#### LISTED RECORDS

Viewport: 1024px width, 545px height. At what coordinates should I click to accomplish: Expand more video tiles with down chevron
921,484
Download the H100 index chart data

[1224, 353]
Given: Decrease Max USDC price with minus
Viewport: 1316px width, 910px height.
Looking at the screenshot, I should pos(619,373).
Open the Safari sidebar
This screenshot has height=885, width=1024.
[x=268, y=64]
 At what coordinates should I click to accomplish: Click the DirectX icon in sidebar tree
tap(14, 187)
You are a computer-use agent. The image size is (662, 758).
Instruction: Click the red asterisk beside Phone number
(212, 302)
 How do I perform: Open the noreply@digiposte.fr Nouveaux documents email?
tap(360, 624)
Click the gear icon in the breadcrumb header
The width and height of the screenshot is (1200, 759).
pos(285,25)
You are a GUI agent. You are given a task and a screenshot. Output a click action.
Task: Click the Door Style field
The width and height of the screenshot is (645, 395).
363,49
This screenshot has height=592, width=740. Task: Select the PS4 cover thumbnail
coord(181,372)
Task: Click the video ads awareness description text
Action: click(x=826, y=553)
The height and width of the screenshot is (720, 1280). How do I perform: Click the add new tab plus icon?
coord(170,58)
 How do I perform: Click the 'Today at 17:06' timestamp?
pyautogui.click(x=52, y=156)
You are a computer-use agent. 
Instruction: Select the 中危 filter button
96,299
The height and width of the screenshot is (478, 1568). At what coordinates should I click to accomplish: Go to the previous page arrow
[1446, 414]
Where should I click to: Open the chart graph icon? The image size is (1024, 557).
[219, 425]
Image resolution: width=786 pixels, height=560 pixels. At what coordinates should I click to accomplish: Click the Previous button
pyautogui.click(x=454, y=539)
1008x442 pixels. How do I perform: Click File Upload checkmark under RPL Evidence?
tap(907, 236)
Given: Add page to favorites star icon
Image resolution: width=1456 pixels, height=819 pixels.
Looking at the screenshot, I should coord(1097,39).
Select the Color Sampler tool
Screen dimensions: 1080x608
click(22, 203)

########

Reproduce only the lines from the line containing "Given: Add page to favorites star icon" to the last line of the material above, both of those lines included.

Given: Add page to favorites star icon
Image resolution: width=1456 pixels, height=819 pixels.
Looking at the screenshot, I should coord(1097,39).
Select the Color Sampler tool
Screen dimensions: 1080x608
click(22, 203)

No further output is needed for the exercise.